The first memorable occurrence. I was suddenly overcome with a deathly illness. My whole head felt worse and worse. A poisonous smoke was blowing in from the great city that spiritually is called Sodom and Egypt (Revelation 11:8). I was half dead and in severe pain. I thought I was about to die. I lay in bed in that condition for three and a half days. My spirit developed this sickness, and then my body came down with it as well.

Then I heard voices around me saying, “Look, he is lying dead in the street of our city—the one who was preaching that we should repent so that our sins would be forgiven and [that we should worship] only Christ the human being.”

They asked some of the clergy, “Is he worthy of burial?” (We read that the same thing happened to the two witnesses who were killed in that city; see Revelation 11:8, 9, 10.)

The clergy replied, “No. Let him lie there as a spectacle.”

They kept going away and coming back to mock me.

And I am telling the truth when I say that this happened to me at the very time that I was explaining the eleventh chapter of the Book of Revelation.

Then I heard more serious words from the people who had been mocking me—especially these: “How can repentance be practiced apart from faith? How can Christ the human being be adored as God? Given that we are saved for free without our deserving it at all, what then do we need except faith alone—the faith that God the Father sent the Son to take away the damnation of the law, to credit us with his own merit, to justify us before the Father, to absolve us from our sins, and then to give us the Holy Spirit, who activates every good thing within us? Aren’t these points in accordance with Scripture and also with reason?”

The crowd of bystanders applauded these statements.

[2] I heard all this but was unable to respond because I was lying there almost dead.

After three and a half days, however, my spirit regained its health.
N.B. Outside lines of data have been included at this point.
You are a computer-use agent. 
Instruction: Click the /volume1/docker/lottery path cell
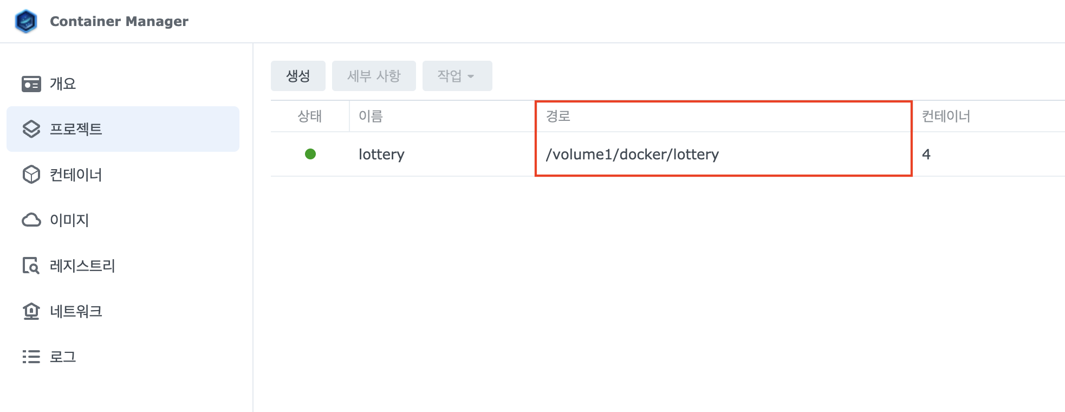pyautogui.click(x=724, y=154)
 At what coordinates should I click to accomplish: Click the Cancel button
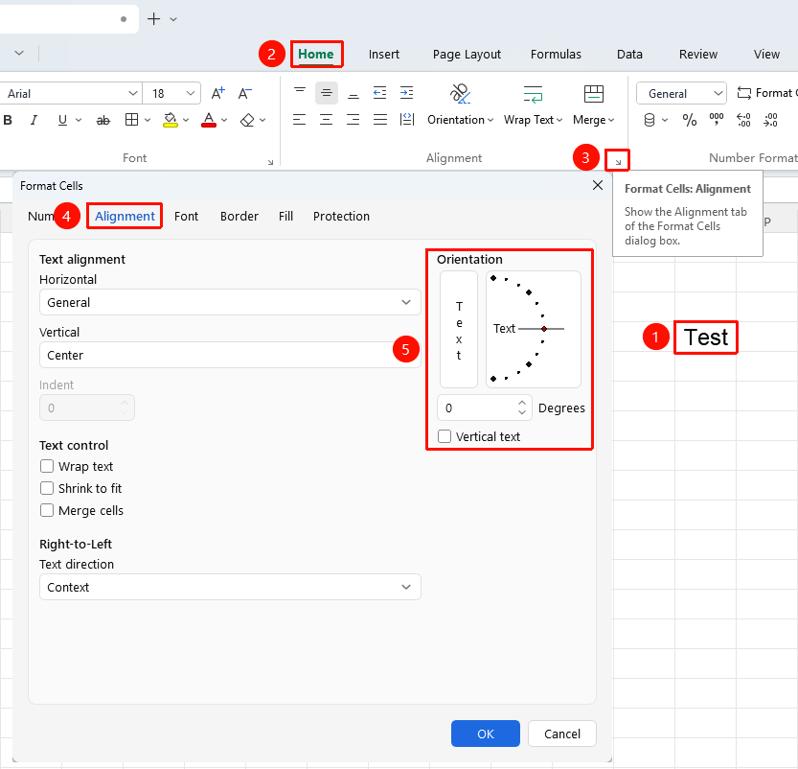tap(561, 734)
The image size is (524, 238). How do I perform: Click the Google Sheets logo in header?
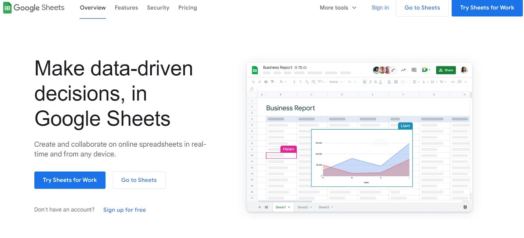pos(34,8)
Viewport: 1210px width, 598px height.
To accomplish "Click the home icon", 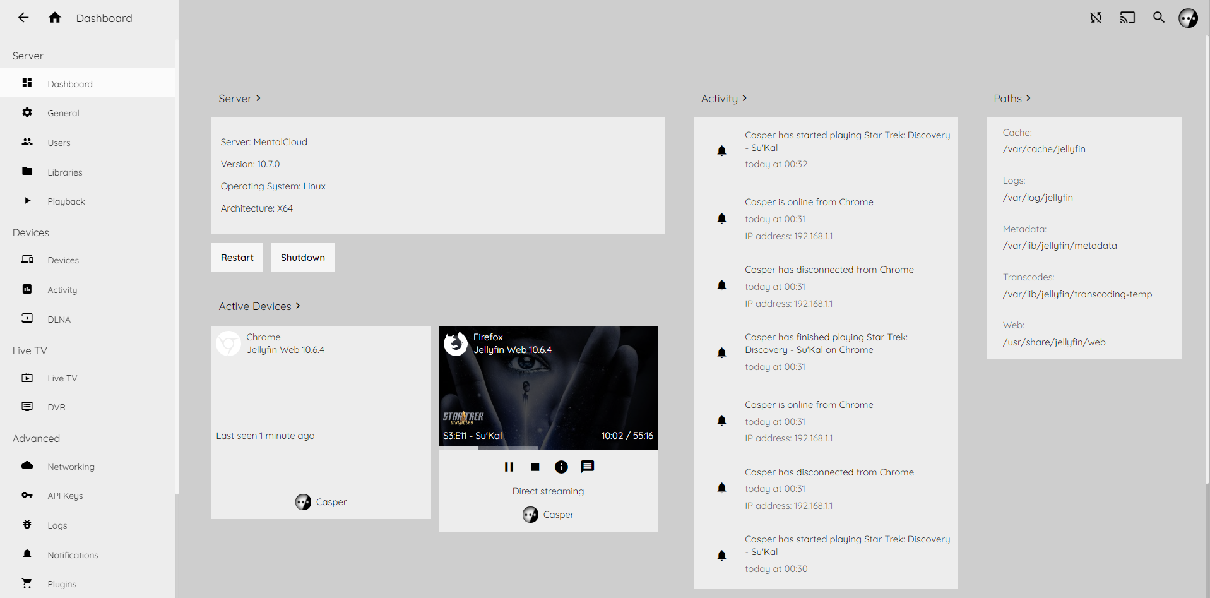I will (x=55, y=18).
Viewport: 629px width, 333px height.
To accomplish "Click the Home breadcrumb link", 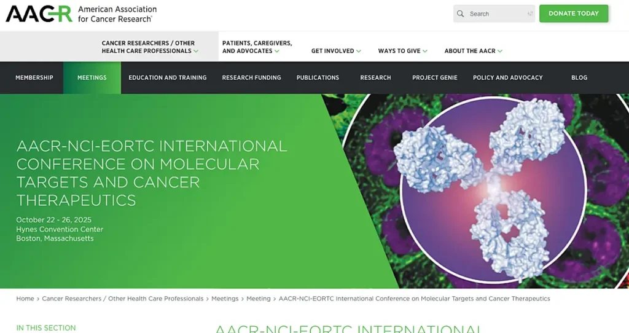I will tap(25, 299).
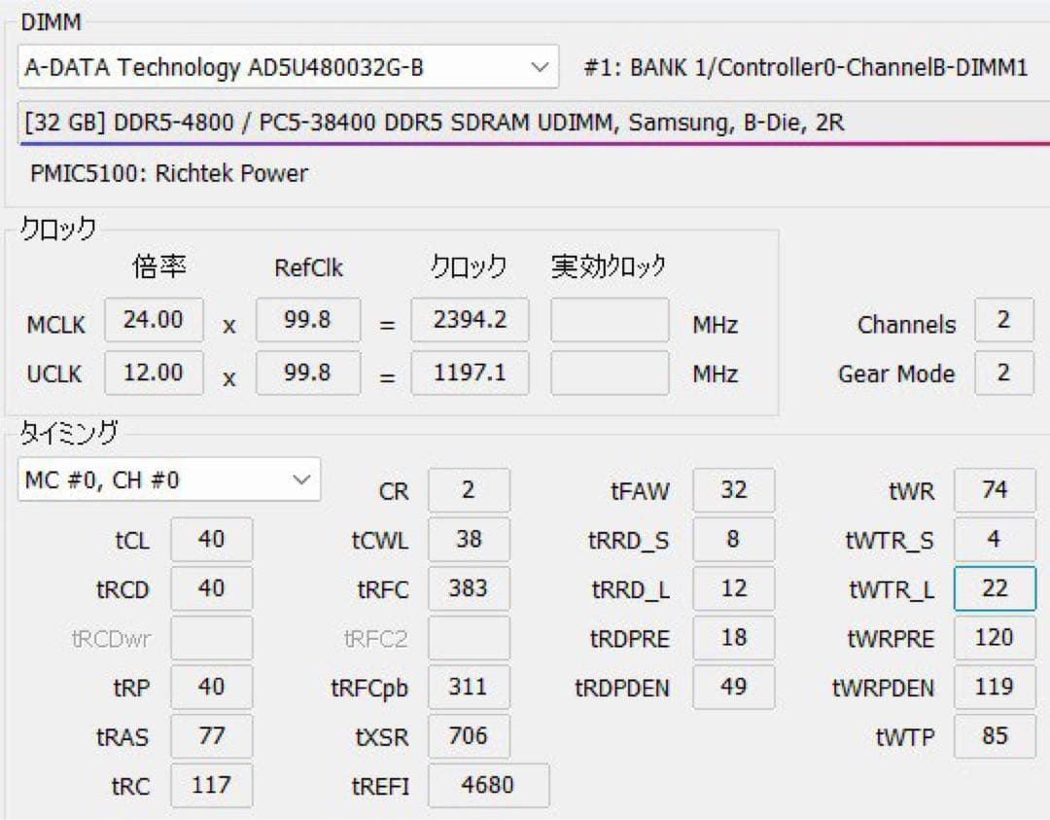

In the spirit I went from that street into the city, and I said again, “Practice repentance and believe in Christ, and your sins will be forgiven and you will be saved. If you do not, you will perish. The Lord himself preached that we must repent in order for our sins to be forgiven, and that we must believe in him. He commanded the disciples to preach the same message. Surely the dogma of your faith leads to utter complacency about the way you live!”

“What are you babbling about?” they replied. “The Son has made satisfaction. The Father has assigned us the Son’s merit and has justified us for the reason that these are our beliefs. We are now led by the spirit of grace. What sin could there be within us? What death could there be among us? Do you grasp this Good News, you preacher of sin and repentance?”

Then a voice from heaven said, “Surely the faith of someone who has not practiced repentance is nothing but a dead faith. The end has come, the end has come upon you who are complacent, guiltless in your own eyes, justified by your own faith—devils!”

At that moment a chasm suddenly opened up in the middle of the city and spread outward. The houses were falling in on each other and the people were swallowed up. Soon water bubbled up from the great hole and flooded what was already devastated.

[3] After they sank to a lower level and were seemingly covered in water, I wanted to know what their situation was like in the depths. A voice from heaven told me, “You will see and hear.”

Then the water that had seemingly flooded them disappeared from before my eyes. (Water in the spiritual world is a correspondence that appears around people who have false beliefs.) I saw the people in a sandy place at a great depth, where there were piles of stones. They were running between the piles of stones and loudly bemoaning their having been cast out of their great city.

They were shouting and wailing, “Why has this happened to us? We are clean, pure, just, and holy because of our faith.”

Others were saying, “Surely through our faith we have been cleansed, purified, justified, and sanctified.”

Still others were asking, “Hasn’t our faith made it possible for us to be seen and esteemed by God the Father and the whole Trinity, and to be declared before angels, as clean, pure, righteous, and holy? Haven’t we been reconciled, atoned for, ritually purged, and therefore absolved, washed, and wiped free of our sins? Didn’t Christ take away the damnation of the law? Why then have we been thrown down here like the damned? We did hear from a bold proclaimer of sin in our great city, ‘Believe in Christ and practice repentance.’ But didn’t we believe in Christ when we believed in his merit? Didn’t we practice repentance when we confessed that we were sinners? Why then has this happened to us?”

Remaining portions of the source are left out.